───── TASK DATA ─────

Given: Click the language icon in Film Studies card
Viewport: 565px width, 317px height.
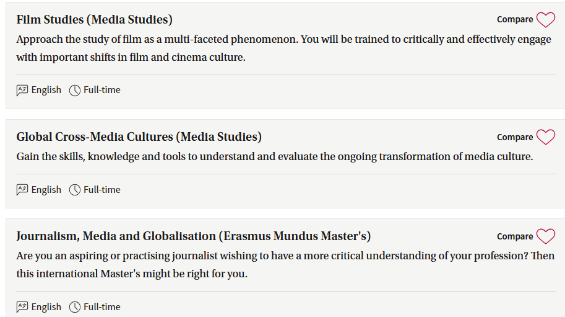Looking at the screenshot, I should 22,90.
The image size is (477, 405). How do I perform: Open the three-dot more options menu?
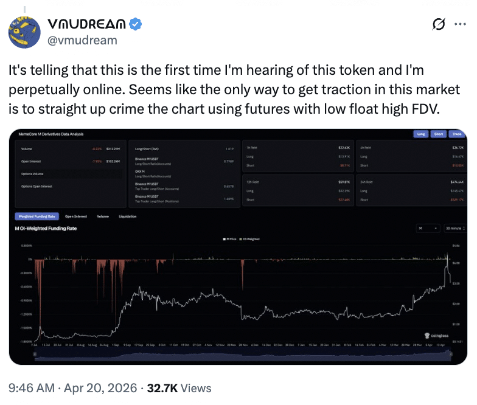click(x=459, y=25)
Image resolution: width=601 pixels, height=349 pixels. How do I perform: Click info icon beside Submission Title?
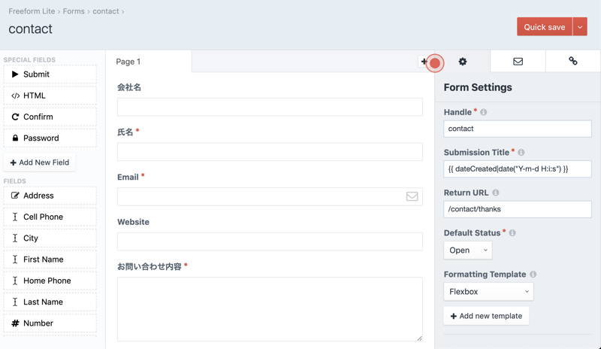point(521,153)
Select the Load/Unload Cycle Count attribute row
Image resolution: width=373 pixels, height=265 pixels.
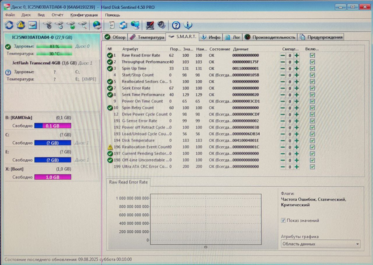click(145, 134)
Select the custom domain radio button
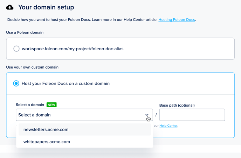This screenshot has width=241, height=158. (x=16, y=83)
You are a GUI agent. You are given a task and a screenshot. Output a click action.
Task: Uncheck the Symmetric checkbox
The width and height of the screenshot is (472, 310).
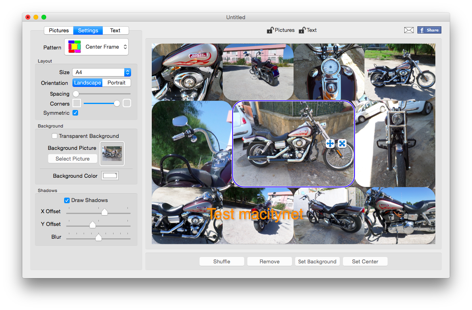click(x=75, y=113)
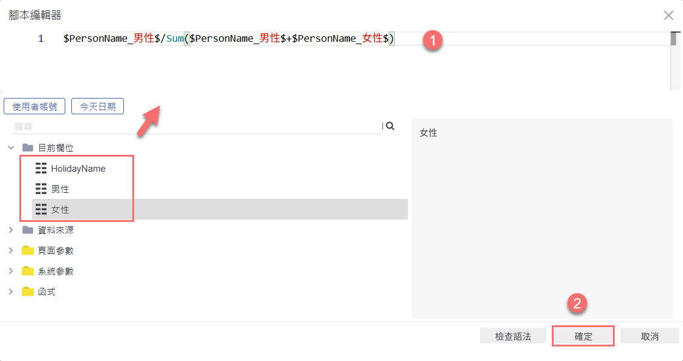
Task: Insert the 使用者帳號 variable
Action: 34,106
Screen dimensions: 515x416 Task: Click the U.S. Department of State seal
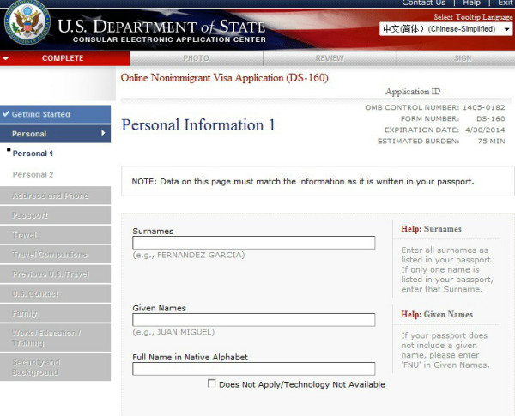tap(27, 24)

─────

--- EXERCISE ---
Quote only what lies between the first line of the records and the line containing "Task: Uncheck the Symmetric checkbox", please, including both lines and excluding images.

--- SOLUTION FOR THIS TASK ---
Given: Click the language icon in Film Studies card
Viewport: 565px width, 317px height.
Looking at the screenshot, I should 22,90.
The image size is (477, 405). How do I perform: Open the three-dot more options menu?
click(x=459, y=25)
Image resolution: width=601 pixels, height=349 pixels. How do I perform: Click info icon beside Submission Title?
point(521,153)
Select the Load/Unload Cycle Count attribute row
Image resolution: width=373 pixels, height=265 pixels.
click(145, 134)
Select the custom domain radio button
This screenshot has width=241, height=158. (x=16, y=83)
You are a GUI agent. You are given a task and a screenshot. Output a click action.
Task: Uncheck the Symmetric checkbox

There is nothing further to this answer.